I have always wanted to get married and have children, yet somehow I have turned out to be a modern day version of Mr Charles Dickens, Miss Havisham. I have no fortune to speak of, I have not even been proposed to, let alone jilted by a lover, but like her, I have longed for the love of a man, only to have my heart broken.
William Congrave once said, “Heaven has no rage like love to hatred turned. Nor Hell a fury like a woman scorned. ”
I am not vindictive about others who may achieve successful and life lasting love but I am of cause a little jealous.

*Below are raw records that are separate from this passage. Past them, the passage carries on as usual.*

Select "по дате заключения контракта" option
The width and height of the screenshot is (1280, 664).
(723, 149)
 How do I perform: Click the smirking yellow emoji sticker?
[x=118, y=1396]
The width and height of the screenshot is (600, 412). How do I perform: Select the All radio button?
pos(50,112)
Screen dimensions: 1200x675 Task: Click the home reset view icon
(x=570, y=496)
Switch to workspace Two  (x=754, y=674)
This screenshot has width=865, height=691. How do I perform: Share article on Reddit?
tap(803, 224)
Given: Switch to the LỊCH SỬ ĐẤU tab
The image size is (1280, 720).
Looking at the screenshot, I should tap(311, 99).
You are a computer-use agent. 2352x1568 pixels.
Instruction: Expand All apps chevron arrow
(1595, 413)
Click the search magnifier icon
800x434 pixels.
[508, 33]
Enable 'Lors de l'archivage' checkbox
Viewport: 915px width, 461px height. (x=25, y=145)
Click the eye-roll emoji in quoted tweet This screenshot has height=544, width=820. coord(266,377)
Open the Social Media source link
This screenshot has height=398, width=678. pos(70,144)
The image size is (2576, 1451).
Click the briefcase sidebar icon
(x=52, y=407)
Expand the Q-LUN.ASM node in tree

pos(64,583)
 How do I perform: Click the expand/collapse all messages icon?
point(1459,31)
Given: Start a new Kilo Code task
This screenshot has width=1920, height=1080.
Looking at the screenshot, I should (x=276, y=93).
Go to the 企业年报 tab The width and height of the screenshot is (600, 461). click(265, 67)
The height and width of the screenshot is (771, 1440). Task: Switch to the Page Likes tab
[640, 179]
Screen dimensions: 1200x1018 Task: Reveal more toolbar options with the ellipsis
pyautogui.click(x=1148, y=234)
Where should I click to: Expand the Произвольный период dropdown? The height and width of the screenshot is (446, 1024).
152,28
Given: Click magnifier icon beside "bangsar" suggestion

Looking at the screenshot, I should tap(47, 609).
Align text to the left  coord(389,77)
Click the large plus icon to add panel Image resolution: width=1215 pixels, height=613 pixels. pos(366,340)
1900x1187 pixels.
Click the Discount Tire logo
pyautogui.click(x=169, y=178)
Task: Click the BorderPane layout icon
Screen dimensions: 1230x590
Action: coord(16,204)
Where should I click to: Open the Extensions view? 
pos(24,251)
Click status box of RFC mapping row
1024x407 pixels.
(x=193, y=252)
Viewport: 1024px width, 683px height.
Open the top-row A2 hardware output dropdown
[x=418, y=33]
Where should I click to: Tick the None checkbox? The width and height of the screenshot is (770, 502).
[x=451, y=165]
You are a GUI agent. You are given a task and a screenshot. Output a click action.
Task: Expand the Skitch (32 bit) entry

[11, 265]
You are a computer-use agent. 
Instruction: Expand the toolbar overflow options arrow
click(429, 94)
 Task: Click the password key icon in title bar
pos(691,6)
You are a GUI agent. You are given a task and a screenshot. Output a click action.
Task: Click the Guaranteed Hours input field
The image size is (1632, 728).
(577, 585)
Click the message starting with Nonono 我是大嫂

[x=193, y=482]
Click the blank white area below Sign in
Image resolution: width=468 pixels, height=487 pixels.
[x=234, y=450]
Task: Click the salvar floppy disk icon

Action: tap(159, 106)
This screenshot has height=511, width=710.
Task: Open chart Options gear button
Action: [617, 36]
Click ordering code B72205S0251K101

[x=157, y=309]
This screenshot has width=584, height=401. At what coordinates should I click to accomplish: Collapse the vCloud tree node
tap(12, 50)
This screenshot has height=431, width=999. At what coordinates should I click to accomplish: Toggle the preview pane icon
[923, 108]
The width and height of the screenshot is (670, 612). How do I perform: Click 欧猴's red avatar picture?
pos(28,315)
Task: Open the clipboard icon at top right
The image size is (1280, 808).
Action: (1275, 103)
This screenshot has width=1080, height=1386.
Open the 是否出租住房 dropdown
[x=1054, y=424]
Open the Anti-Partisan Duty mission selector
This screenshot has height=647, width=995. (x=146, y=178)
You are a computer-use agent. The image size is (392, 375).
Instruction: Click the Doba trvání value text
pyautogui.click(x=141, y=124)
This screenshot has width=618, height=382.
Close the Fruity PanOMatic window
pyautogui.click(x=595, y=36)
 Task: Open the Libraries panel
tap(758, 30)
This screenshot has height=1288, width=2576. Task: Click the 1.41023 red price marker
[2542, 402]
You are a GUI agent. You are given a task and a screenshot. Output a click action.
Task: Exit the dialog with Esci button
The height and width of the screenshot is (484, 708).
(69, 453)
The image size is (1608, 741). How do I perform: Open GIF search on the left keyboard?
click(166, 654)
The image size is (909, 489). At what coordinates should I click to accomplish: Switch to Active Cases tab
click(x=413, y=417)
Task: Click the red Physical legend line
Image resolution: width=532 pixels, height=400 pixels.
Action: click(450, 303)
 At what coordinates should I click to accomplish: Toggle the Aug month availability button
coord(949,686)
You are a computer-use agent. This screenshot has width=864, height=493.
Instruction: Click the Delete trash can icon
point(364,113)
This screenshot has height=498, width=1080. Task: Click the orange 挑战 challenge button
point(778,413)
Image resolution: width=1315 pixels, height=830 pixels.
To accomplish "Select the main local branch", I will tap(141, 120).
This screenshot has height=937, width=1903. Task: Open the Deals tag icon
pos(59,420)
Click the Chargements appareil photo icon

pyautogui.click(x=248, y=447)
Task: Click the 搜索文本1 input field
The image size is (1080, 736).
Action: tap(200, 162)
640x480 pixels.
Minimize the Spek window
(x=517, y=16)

We don’t always get what we want in life. I usually get what I don’t want and tangled up in multiple webs and triangles and such is my life.
Some readers may be thinking, getting out there, is the expression, “bite the bullet by its head”?
If I had less ailments, less of a disastrous dating history of lovers, maybe I would put more of a search on. A broken heart is hard to mend. A beaten down and squashed heart is a first class ticket to spinster land and the point of no return. I am holding on but not feeling all that strong.
People always say, your time will come! I do an half hope so because I am running out of hope and steam! (Simultaneous laugh and cry out loud).
This takes me to the questions;
1. Would you date someone with mental health issues?
2. Would you date someone with an embarrassing dermatological illness?
3. Would you date someone full figured?
4. Would you date someone damaged?
5. Would you date someone insecure?
6. Would you date someone emotionally unstable?
5. Would you date someone if you knew they were unfit to work?
6. Would you date anyone with all of the above?
Sounds scary!? Sounds extreme!? You can choose whether you can live with that or not, I can’t, non of it is self inflicted. So I will just have to explore loving myself. Am I Austen’s Emma, or am I Bronte’s Jane Ayer?
I am none other then the modern day loveless woman on the shelf.